Stories like that scare me.
Now researchers at the University of Minnesota’s Intelligent Transportation Systems (ITS) Institute are undertaking a study of young drivers and texting practices in 18 Minnesota communities, most of them rural and Faribault among them.
I first learned of the study in a news brief published in the Faribault Daily News soliciting 20 newly-licensed 16-year-olds from the Faribault area to participate in the year-long study. Intrigued, I contacted Nichole L. Morris, a research associate in the U of M’s HumanFIRST program in the ITS Institute. She is working on this project, funded by the ITS Institute and the Minnesota Department of Transportation, along with a team of researchers.
My phone, not a smart phone, but with an important message.
The 300 teens selected for the study will be equipped with smartphones to collect and transmit driving data in real-time for their first full year of independent driving. Researchers will collect data until May 2104 with group data reported to MnDOT and then made public in early 2015.

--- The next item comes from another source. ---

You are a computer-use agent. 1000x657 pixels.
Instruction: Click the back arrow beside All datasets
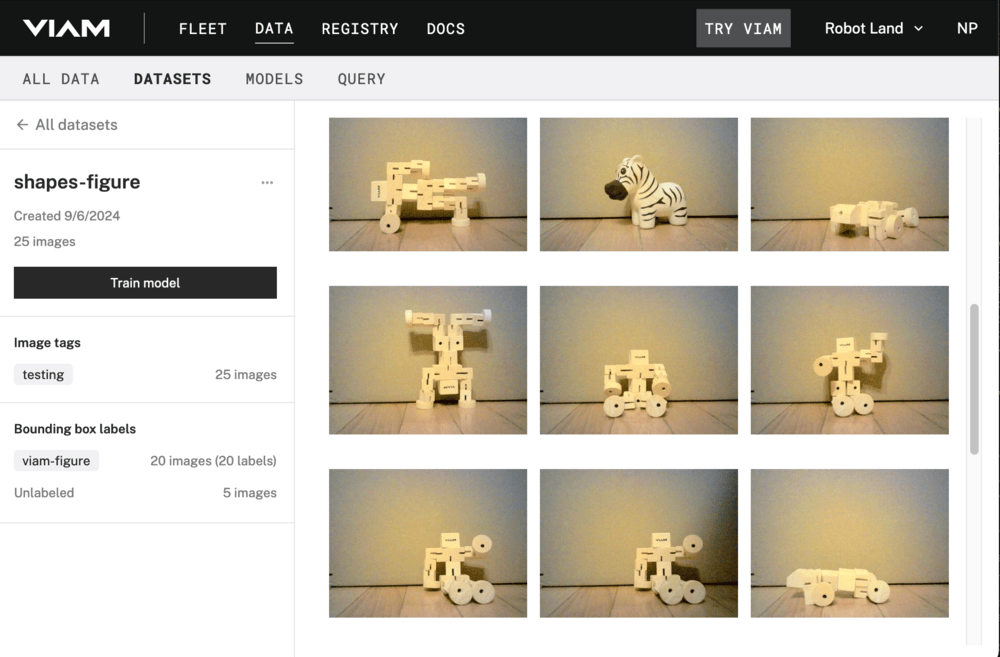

“These results will hopefully shed light on what areas are most problematic for teen drivers, what can be done with our technology to improve the safety of teen drivers and what changes, if any, should be implemented to our teen driver laws to prevent more teen driving fatalities,” Morris says.
Eighty percent of teen fatal crashes occur in rural areas, Morris says, explaining why the project is targeting 18 mostly rural Minnesota communities. Faribault was selected for the study because of its population and low commuting rate. She declined to name the other 17 communities or any hypotheses to avoid adding bias to the study.
But, says Morris, “My hope is that we find some key answers to reduce crash and fatalities for teen drivers in Minnesota and nationwide. This is such an important issue because traffic crashes are the leading cause of fatalities for teens. The rate at which we lose our sons and daughters on the road is unacceptable and it is a charge to all citizens to help to become the solution to this problem.”
The passion Morris, who holds a Ph.D. in Human Factors Psychology, possesses for this project is palpable. “It is an exciting opportunity for parents and teens to be a part of the solution to end teen traffic fatalities.”
The study is targeting rural Minnesota. Minnesota Prairie Roots file photo.
As of Friday morning, 216 Minnesota teens from the selected communities had been recruited for the study. About 10 more are needed from the Faribault area.
To apply, a teen must be 16 years of age, currently have a driver’s permit, receive provisional licensure between now and April 30, start the study within a month of getting licensed, drive at least 2-4 times a week, have no physical limitations that prevent driving and have parental permission.
Qualifying teens should contact Morris via phone at 612-624-4614 or email at firstname.lastname@example.org
Besides offering teens an opportunity to help find solutions to teen traffic fatalities, the project is also paying a $25 monthly incentive ($300 to be paid at the end of the year-long study) and providing smartphones with free monthly data, text and talk plans for a year.